Esen’in düşman ceza hukukuyla tutuklanıp düşman infaz rejimi yüzünden yaşamını yitirmesi yetmemiş, yaşamını yitirdikten sonra da bu sefer cenazesine düşmanca muamelede bulunulmuştur. Esen’in cenazesi hiçbir tıbbi tedbir alınmadan açık yaralarla ailesine teslim edilmiştir. Amed’e götürülmek üzere Ankara Esenboğa Havaalanına götürülen cenaze hastanede kefenlenirken kana bulanmış, babasının tüm ısrarlarına rağmen yaraları kapatılmamış ve tabutundan kan damladığı görüntüler basına yansımıştır. Esen’in cenazesine yapılan saygısızlık, bu iktidarın tüm ahlaki, vicdani, dini ve insani değerlerden ne kadar uzaklaştığını bir kez daha göstermiştir.
Esen’in ağır hastalığına rağmen serbest bırakılmaması, sağlık hakkına erişiminin engellenmesi ve cenazesine yapılan saygısızlık tüm insani ve hukuki kuralları alaşağı etmiştir. Yumuşama ve normalleşme söylemini diline pelesenk edenlerin Şefik Esen şahsında Kürtlere reva gördüğü “normal”in ölüm ve zulüm olduğu bir kez daha ortaya çıkmıştır.
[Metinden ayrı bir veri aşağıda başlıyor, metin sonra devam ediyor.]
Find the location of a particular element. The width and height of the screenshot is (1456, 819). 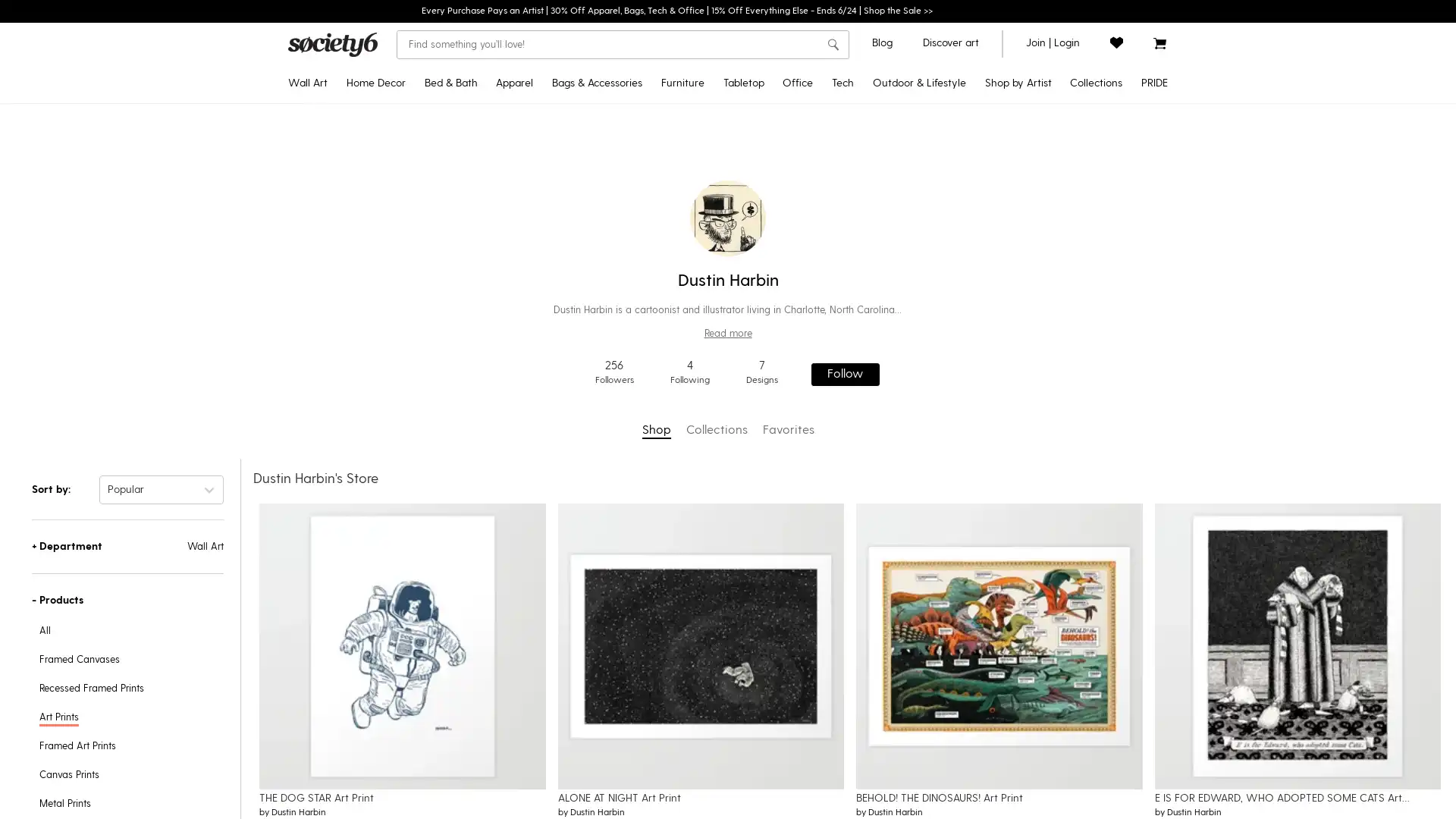

Framed Mini Art Prints is located at coordinates (356, 415).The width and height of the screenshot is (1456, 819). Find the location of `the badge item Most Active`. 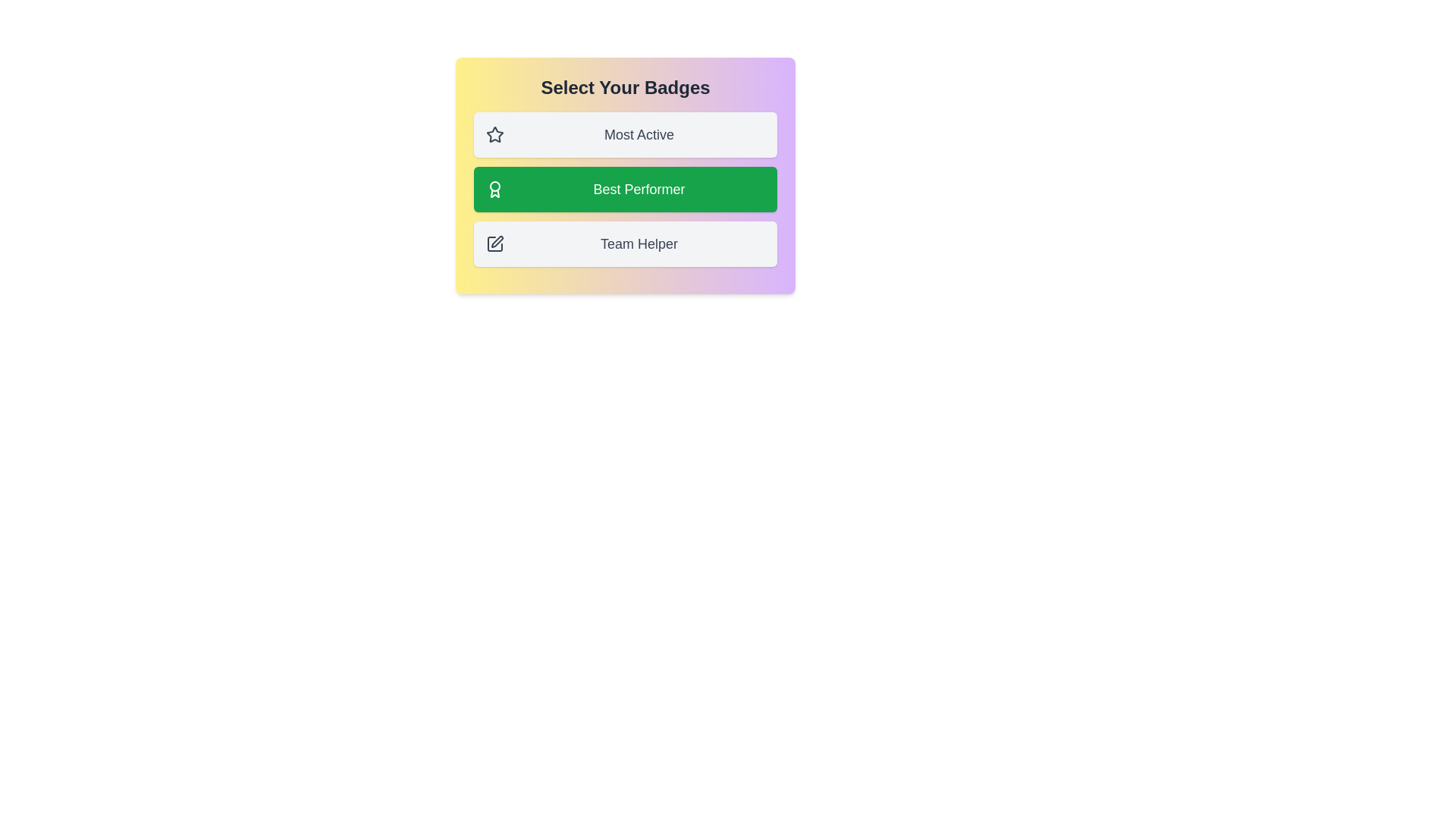

the badge item Most Active is located at coordinates (626, 133). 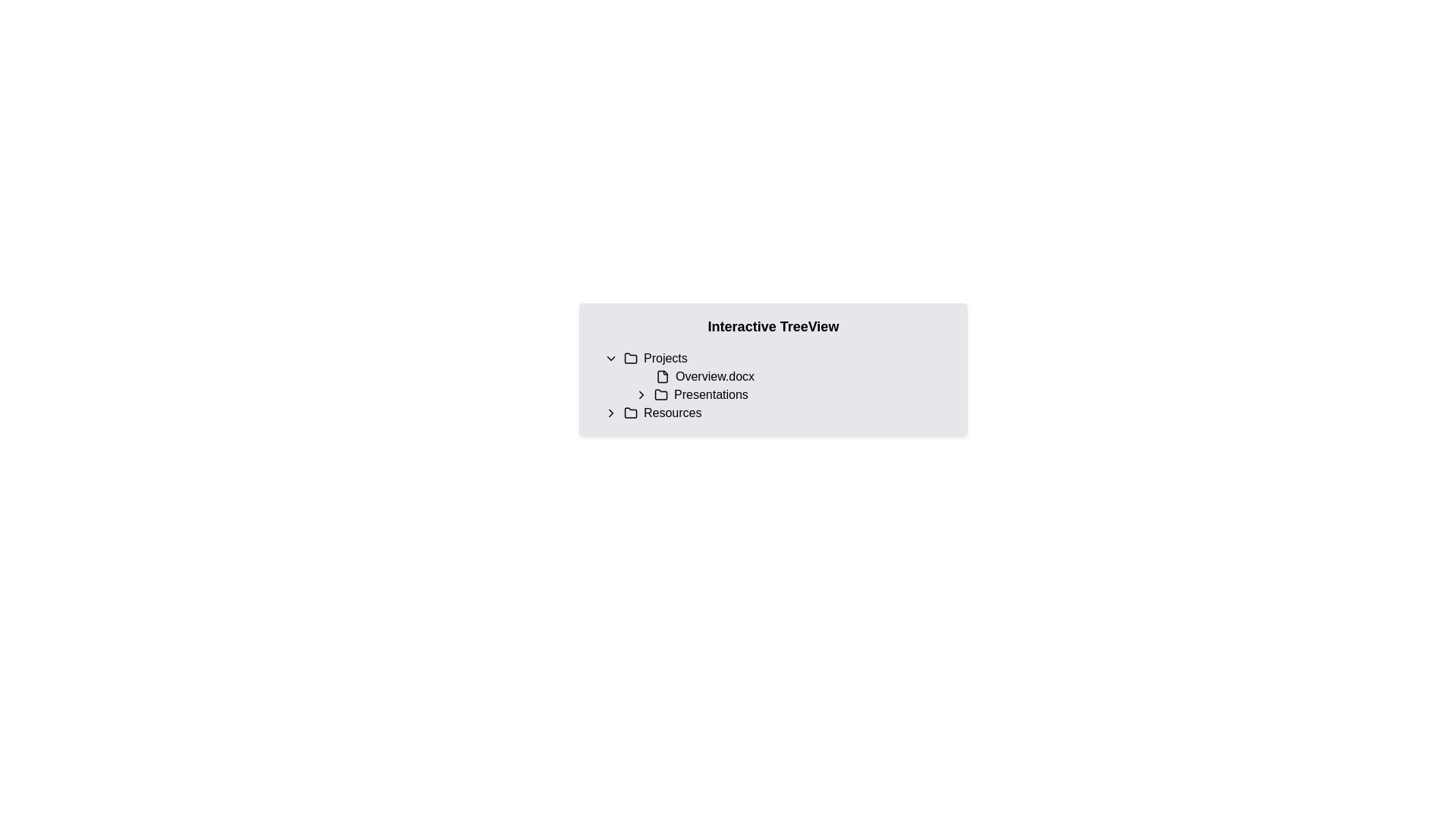 What do you see at coordinates (662, 376) in the screenshot?
I see `the file attachment icon associated with 'Overview.docx' in the tree view under the 'Projects' folder` at bounding box center [662, 376].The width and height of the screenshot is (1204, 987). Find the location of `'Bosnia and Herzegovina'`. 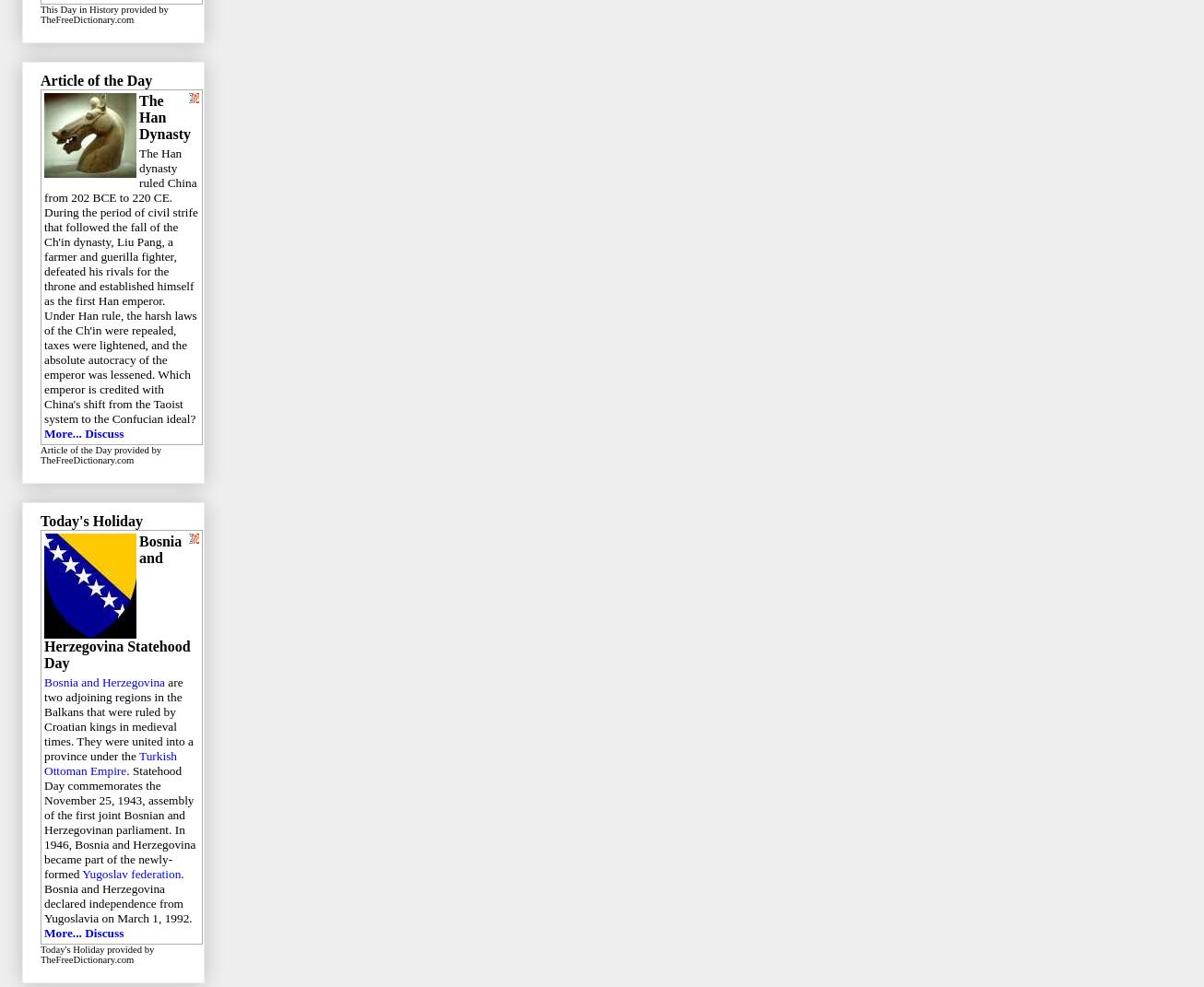

'Bosnia and Herzegovina' is located at coordinates (103, 682).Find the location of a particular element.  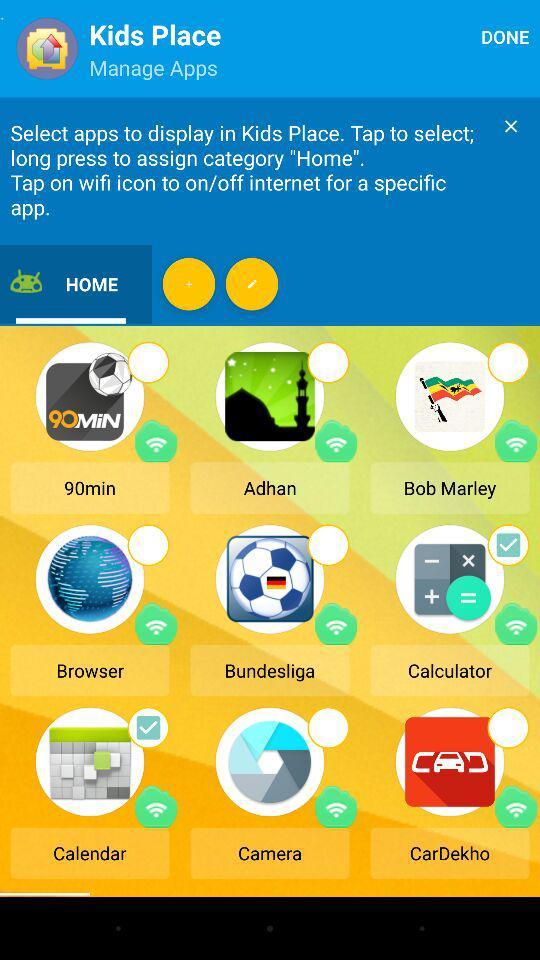

wifi icon on/off is located at coordinates (516, 806).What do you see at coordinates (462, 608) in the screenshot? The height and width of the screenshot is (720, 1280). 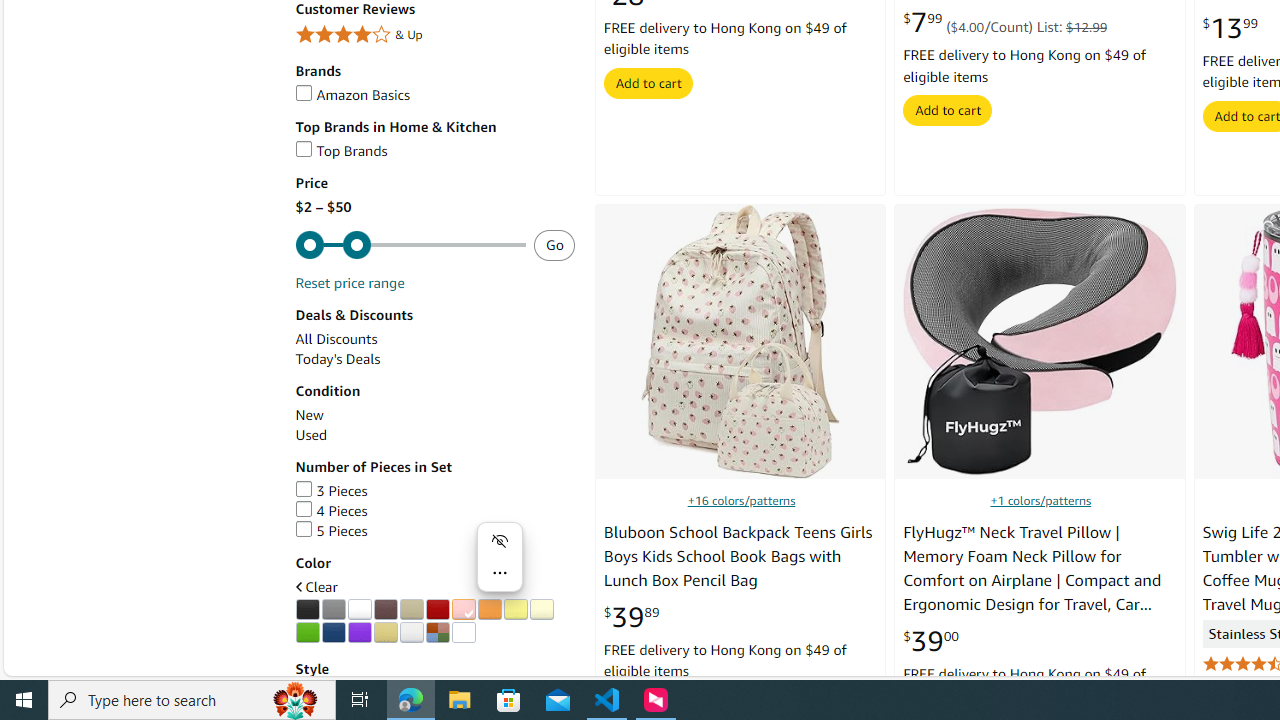 I see `'Pink'` at bounding box center [462, 608].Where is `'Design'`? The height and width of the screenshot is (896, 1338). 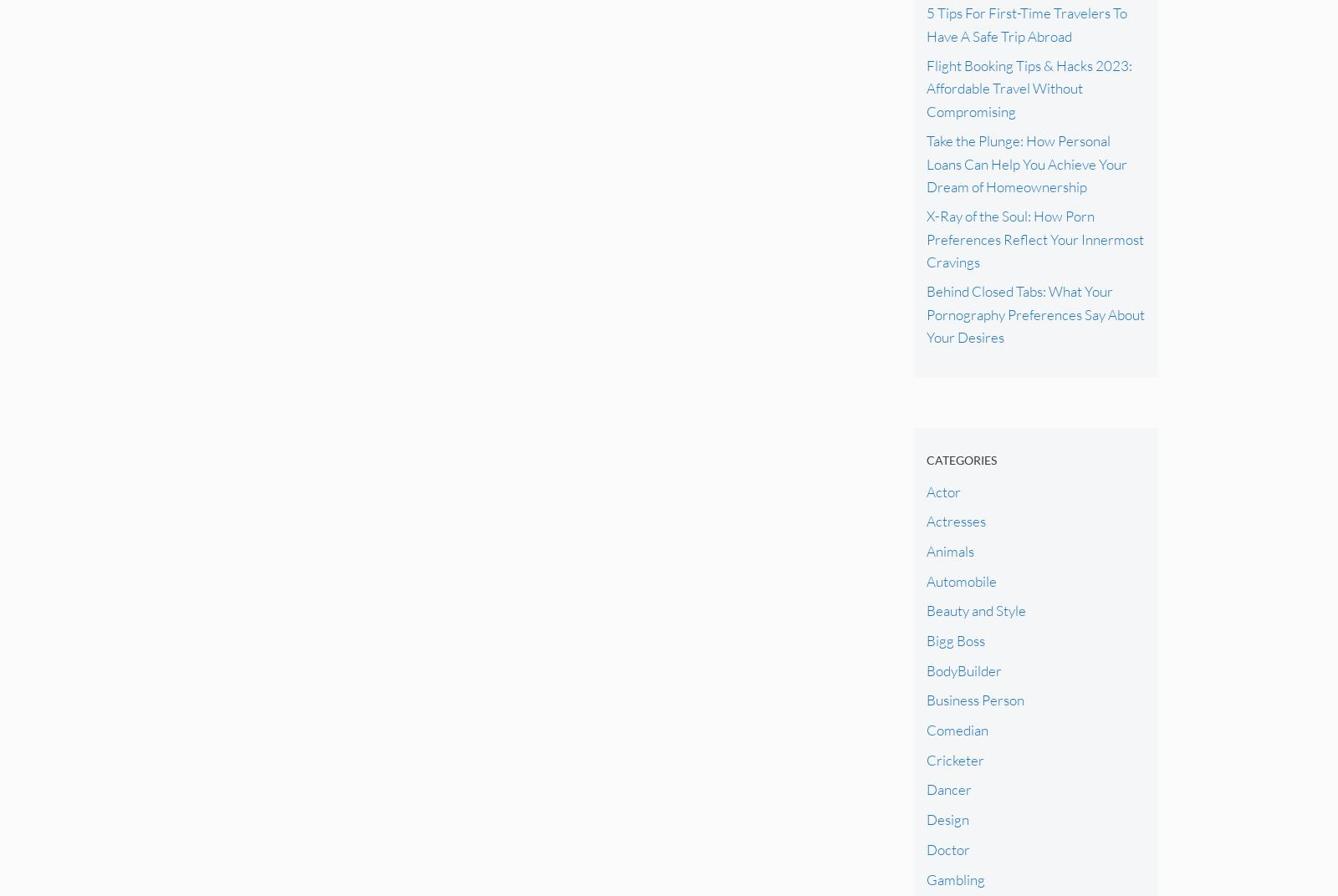
'Design' is located at coordinates (947, 818). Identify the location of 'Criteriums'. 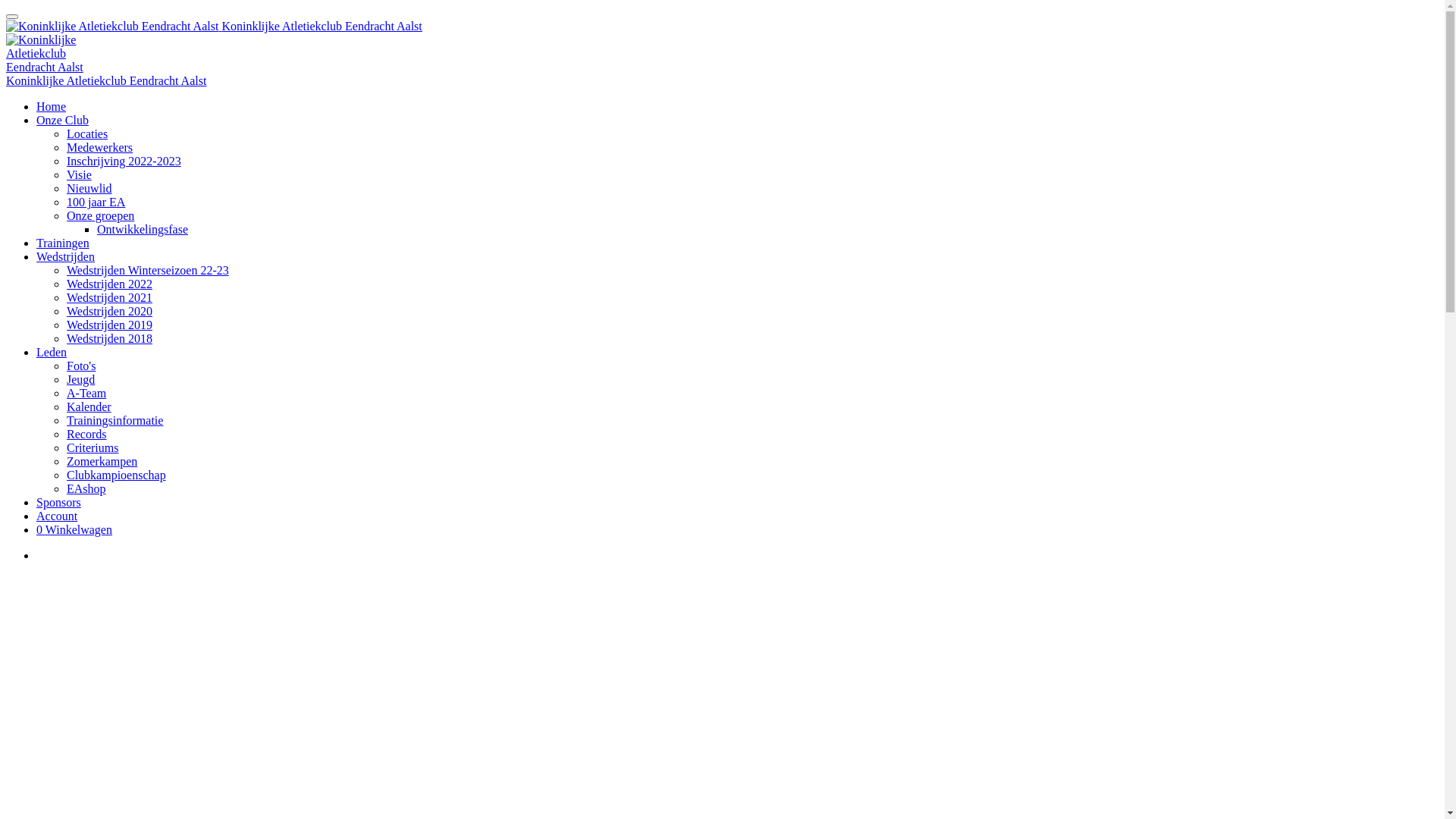
(91, 447).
Siyasi iktidar, hasta tutsakların sağlığa erişim hakkını insan onuruna yakışır hale getirmek ve ağır hasta tutsakların durumuna ilişkin çözüm sağlamak yükümlülüğü altındadır. Siyasi iktidar; cezaevlerini muhalifler için ölüm evlerine çevirmekten vazgeçmeli, ağır hasta tutsakların tahliyesini bir an önce sağlamalıdır. Son olarak Şefik Esen’in acılı ailesine başsağlığı ve sabır diliyoruz. Hasta tutsakların insani olmayan koşullarda yaşamını yitirmesine sebep olanlardan hukuk önünde hesap soracağımızın bilinmesini isteriz.